5. Our security measures
We are dedicated to protecting the security of your information and take all reasonable precautions to protect it from unauthorised access, modification or disclosure. Your electronic information is stored on secure servers that are protected in controlled facilities. Our employees have limited access to your personal information. However, as we cannot guarantee the security of communications over the Internet, we cannot give an absolute assurance that your information will be secure at all times. Transmission of personal information over the Internet is at your own risk, and HealthShare will not be held responsible for events arising from unauthorised access to your personal information.
6. Future Changes
7. Additional Requirements for Health Information
Where we collect and/or hold Heath Information (within the meaning of section 6 of the Health Records and Information Privacy Act 2002 (Cth) as a result of our contractual relationships with Health Provider Organisations (being those organisations that are a health service provider or that collects, holds or uses health information and are required to comply with the Health Records and Information Privacy Act 2002 (Cth)) (Health Provider Organisations) we will treat Health Information in compliance with the Privacy Act and all applicable State and Territory legislation governing privacy of Health Information. We will only use or disclose health information for the purpose for which it was collected or a directly related purpose that is expected.

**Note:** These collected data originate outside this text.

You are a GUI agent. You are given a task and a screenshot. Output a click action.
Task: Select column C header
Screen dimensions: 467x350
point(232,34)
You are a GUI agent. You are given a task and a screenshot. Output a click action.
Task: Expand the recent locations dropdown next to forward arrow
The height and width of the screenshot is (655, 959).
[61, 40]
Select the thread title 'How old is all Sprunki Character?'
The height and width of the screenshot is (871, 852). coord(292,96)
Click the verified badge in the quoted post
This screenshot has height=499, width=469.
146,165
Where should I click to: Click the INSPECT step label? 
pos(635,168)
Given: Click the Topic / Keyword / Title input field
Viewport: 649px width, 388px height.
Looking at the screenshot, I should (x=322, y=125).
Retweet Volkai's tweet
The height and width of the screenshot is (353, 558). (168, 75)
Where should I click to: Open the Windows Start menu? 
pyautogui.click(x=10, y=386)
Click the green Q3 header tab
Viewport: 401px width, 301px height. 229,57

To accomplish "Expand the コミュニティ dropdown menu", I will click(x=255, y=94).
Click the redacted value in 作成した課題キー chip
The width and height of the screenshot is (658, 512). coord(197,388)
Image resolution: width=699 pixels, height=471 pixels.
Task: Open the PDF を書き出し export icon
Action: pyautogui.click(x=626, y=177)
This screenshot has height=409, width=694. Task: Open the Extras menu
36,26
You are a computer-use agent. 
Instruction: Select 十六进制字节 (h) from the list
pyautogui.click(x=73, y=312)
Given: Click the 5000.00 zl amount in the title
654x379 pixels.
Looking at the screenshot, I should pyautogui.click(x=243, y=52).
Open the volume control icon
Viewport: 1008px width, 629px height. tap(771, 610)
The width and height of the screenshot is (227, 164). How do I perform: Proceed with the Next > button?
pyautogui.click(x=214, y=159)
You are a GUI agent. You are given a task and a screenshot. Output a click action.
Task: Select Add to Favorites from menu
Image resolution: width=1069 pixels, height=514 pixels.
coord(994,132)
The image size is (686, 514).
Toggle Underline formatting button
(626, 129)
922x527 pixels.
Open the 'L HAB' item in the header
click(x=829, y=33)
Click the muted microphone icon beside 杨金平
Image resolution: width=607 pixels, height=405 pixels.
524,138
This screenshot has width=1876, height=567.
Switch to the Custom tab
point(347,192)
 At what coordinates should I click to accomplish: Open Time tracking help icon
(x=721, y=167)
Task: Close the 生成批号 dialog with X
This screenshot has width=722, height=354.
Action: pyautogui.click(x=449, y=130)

In the event of a Data Breach or suspected Data Breach, we will provide the Health Provider Organisation within 14 days of the Data Breach of suspected Data Breach:
- The identity and contact details of the relevant client/s of the Health Provider Organisation (if identifiable by us);
- A description of the data breach;
- The kinds of information concerned (if identifiable by us);
- Recommendations about the steps that those affected should take in response to the data breach; and
- Steps taken by us to secure our systems against further breach;
Unless otherwise agreed between us and the Health Provider Organisation in writing, we will not identify whether the Data Breach is a NDB in circumstances where we are in possession of Health Information as a result of providing services to a Health Provider Organisation. The Health Provider Organisation will be responsible for making an assessment as to whether the Data Breach constitutes an NDB and to report the NDB in compliance with the NDB Scheme.
We are not otherwise bound by the privacy policies and procedures of Health Provider Organisations unless we have had prior notice of the same and provided written acceptance of those policies and procedures to the Health Provider Organisation.